*Excerpted text*.
Student enrolment ‘drops 2 per cent’ in US

Initial data from around a fifth of all US institutions suggest impact of pandemic may not be as severe as feared

September 24, 2020
Students wearing face masks enter a makeshift COVID-19 testing area at Georgetown University
Source: Getty

Enrolment at US colleges and universities has fallen nearly 2 per cent for the coming year, according to preliminary estimates, with undergraduate losses amid the pandemic offset by gains among graduate students.

Undergraduate enrolment is down 2.5 per cent from last year and graduate enrolment is up 3.9 per cent, making an overall student loss of 1.8 per cent, the National Student Clearinghouse Research Center found.

Such modest declines suggest early fears about the effects of the pandemic on US higher education may have been overblown, said Robert Kelchen, an associate professor of higher education at Seton Hall University.

“This is not surprising,” Professor Kelchen said, “because students have limited alternatives in the labour market right now, so going to college is a solid choice during a recession.”

The data cover 629 institutions – more than a fifth of the US total, according to the Clearinghouse, which plans to issue monthly updates as more campuses provide their numbers.

Beyond the overall level of enrolment decline, the early figures include several other findings that may run contrary to popular expectations, including indications that enrolment losses among black students were no worse than those among whites, with the decline among Hispanic students even lower.

The Clearinghouse data also show urban institutions faring relatively well with autumn enrolment, despite popular concern that coronavirus makes cities riskier, and traditionally online institutions managing to do worse than average at a time of widespread virtual instruction.

The organisation’s first enrolment report for the fall semester also showed an 11 per cent drop in foreign student enrolment that, while large, may be defying the extensive political and health obstacles to students entering the US. Many foreign students avoided that problem by remaining in the US when the pandemic hit.

By sector, the report showed, community colleges fared worst, with an 8 per cent decline in enrolment, despite reports over the summer of students driven by the pandemic and associated recession seeking lower-cost options near their homes. The decline among the two-year institutions was consistent across geographic locations, the Clearinghouse said.

*Supplied material*.
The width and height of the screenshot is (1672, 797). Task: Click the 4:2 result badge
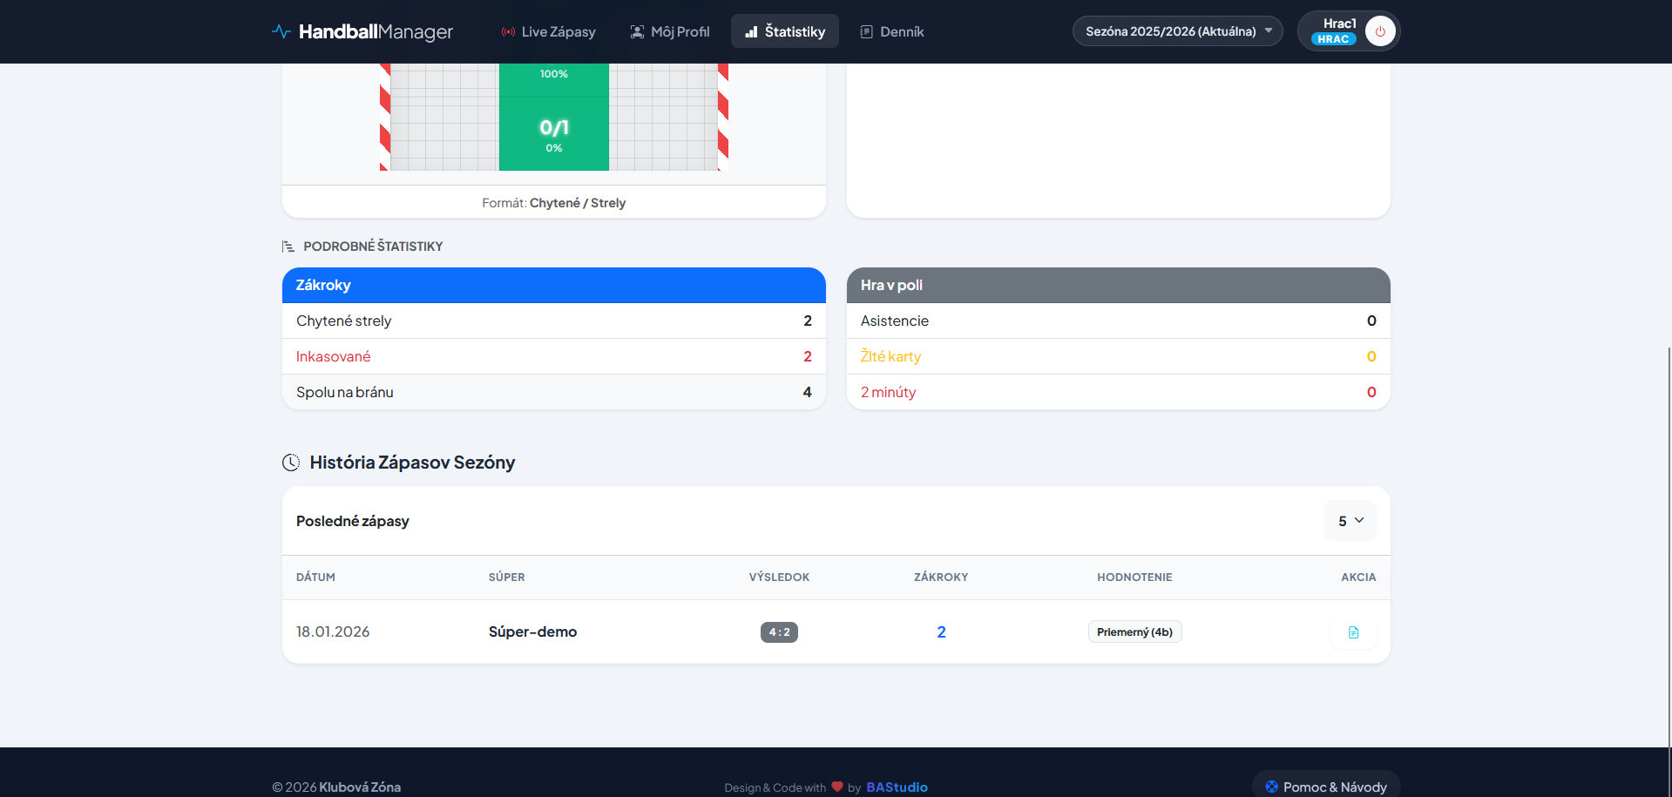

*Required actions*.
1. In the article on US college enrollment, translate this sentence into Spanish: "Such modest declines suggest early fears about the effects of the pandemic on US higher education may have been overblown, said Robert Kelchen, an associate professor of higher education at Seton Hall University."
2. Write the next part of the article on US college enrollment, picking up after its last sentence.

*Replies*.
1. Unas caídas tan moderadas sugieren que los temores iniciales sobre los efectos de la pandemia en la educación superior de EE. UU. podrían haber sido exagerados, dijo Robert Kelchen, profesor asociado de educación superior en la Universidad Seton Hall.

2.
That community college drop-off is the most troubling aspect of the data, as it reflects lower-income students who most need the workplace benefits of college, said Wesley Whistle, a senior adviser on higher education policy at the New America policy thinktank.

The decline is not surprising, said David Baime, senior vice-president for government relations at the American Association of Community Colleges. Some two-year institutions might have been expecting the “want-to-stay-at-home phenomenon” to help them, Mr Baime said, but many others realised they would lose students to expanded openings at their four-year counterparts.

The outsized gain in graduate-school students is also concerning, Mr Whistle said, because of the relatively high debt they tend to incur, especially at online for-profit institutions.

The Clearinghouse is a nonprofit and nongovernmental data-services creation of the US higher education community.

Its director of research publications, Mikyung Ryu, said she expected the trends to grow clearer when the Clearinghouse issues a mid-October update that should cover as many as 60 per cent of all US institutions.

But nothing about the 22 per cent of US institutions that already provided their data suggests they aren’t largely reflective of the rest of higher education, Dr Ryu said.

One possible explanation for the lack of any clear difference to date in the enrolment declines between white and black students this autumn may be seen in the relative eagerness of minority students and their institutions to endure the demands of the pandemic.

Minority students feel tremendous pressure to complete their degrees, to “open doors for them that may otherwise be closed” to them, said Roopika Risam, an associate professor of secondary and higher education and English at Salem State University.

“And they're doing this under significant constraints, like working 40 hours a week – often in front-line jobs at grocery stores, childcare centres and hospitals – on top of being full-time students to support themselves and often their families,” Professor Risam said.

Wealthier students, by comparison, may feel less urgency about completing their studies on time. Harvard University announced that its undergraduate enrolment is down nearly 20 per cent this autumn, with more than 200 incoming freshmen deciding to postpone their acceptance to next year rather than spend this year largely online.